ベンジャミン・バトン(08年アメリカ)

 

 病床で死を待つヒロインの元へ、赤ん坊になったブラピが看護師に抱っこされてやってくる。おりからのハリケーンにふっとばされてこの病院にたどりついたのだ。年老いたヒロインと彼女に抱かれた赤ちゃんブラピは、そのまま一緒に天国へ・・・とのラストを想像しながら観ていたが、そうではなかった。

 ブラピは、それ以前に亡くなっていたのだ。ヒロインに抱っこされたまま、というのは当たってたが。さて、この赤ん坊として抱っこされて亡くなる、看取るという状態、これが幸せかなのかどうか?赤ん坊は小さいから扱いやすく、結果抱っこして看取ることができて便利なのは間違いない。そして赤ん坊のほどよい重量が、いっそうの親近感を感じさせてくれるかもしれない。でも、年老いた人を見送るのと気持ち的には大差がないのではないかと思った。つまり人生を逆に進んでも別れの気持ちは同じ。

 ブラピとヒロインは40代で実年齢がクロスし、あとは年齢差は離れていく一方になる。

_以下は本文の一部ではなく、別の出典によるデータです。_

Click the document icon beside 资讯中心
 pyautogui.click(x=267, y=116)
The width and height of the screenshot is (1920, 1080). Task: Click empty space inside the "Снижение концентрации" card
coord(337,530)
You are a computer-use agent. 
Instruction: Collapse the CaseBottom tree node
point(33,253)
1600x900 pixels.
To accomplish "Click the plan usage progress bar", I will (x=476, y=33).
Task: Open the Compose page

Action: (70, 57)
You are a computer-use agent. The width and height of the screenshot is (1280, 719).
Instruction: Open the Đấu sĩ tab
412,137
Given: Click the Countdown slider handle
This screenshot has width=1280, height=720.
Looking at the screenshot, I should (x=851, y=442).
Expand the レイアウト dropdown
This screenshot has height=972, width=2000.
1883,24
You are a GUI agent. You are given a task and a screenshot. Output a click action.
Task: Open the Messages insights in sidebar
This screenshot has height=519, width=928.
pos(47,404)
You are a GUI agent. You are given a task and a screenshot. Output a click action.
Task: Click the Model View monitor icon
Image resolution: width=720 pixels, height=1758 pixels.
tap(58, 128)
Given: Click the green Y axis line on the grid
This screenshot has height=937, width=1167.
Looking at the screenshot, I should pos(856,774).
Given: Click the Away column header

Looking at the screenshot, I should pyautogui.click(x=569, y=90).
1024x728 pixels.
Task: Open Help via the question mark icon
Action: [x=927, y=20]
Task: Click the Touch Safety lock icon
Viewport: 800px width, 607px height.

そう分かったとき、ブラピは妻娘から去ることを決める。

女は現実は見つめ、男は将来を思う、とは一般的によく言われることだが、この決意にもそのことが現れている。女にしてみれば、経済的にもとりあえずやっていけそうだし、目の前の30手前くらいのブラピは全然愛せる、これから先、どんどん若くなってってもそのときどきの愛し方があろう、現実をひとつずつクリアしていくっきゃない、という考え方。しかし男のほうは、それでは家庭が成り立たない、子供を育てる自信がない、との一方的とも思える決断をして、ただ去っていく。この柔軟性の無い頑なさがどうも納得できなかった。数奇な人生を、すくなくとも妻は受け入れていた。ならば娘にだってそうしてもらう以外にないと思えるが。ピアノを教えてあげたかった、などとあとになって娘宛に手紙を書くくらいなら、実際にピアノを教えてあげて、と思った。どんどん子供っぽくなっていく父親もなかなか素敵に数奇ではないかと思うが、娘に寝小便小僧ぶりはどうしても見せたくなかったのか。 

 しかし、やはり女は現実的にはしっかりしている。ブラピが去っていったあと、新しい好人物そうなダンナを家庭に迎え入れて日常を送っているのだ。そして、このダンナと青年状態のブラピが一度対面するシーンがある。おそらくはダンナはブラピのことは聞かされてはいまい。でも、なんとなく勘が働いて実の父親はこの男前の若者(ブラピ)ではないのか、と察知したと思う。そして死ぬまでなんか心にひっかかったままだったかも。だが、ヒロインは娘には最後に真実を打ち明けても、このダンナには終生語らなかったと思う。ヒロインは、ダンナ、ブラピの両方を愛しても、その愛し方は違うのだ。そして圧倒的に深いところでブラピを思いながら日常を過ごしている。こういうことが出来るのも女性の強さの一面。

 とにかく、この映画はブラピがどんどん若返り、いきいきとしてくるところに惹き付けられる。生徒が帰ったダンス教室で、ひとりダンスのポーズを取るヒロインを陰から見ているところなど、とてもカッコいい。

 またヒロインが事故にあうまでの顛末のシーン。いろんな人物や事柄が関わってというところ、交通事故について、日頃考えてることが完全に映像化されていた。交通事故に限らず、何事にもこうした幾重もの見えない糸のつながりが用意されている。ふりかえってみたら偶然はない。すべてが必然。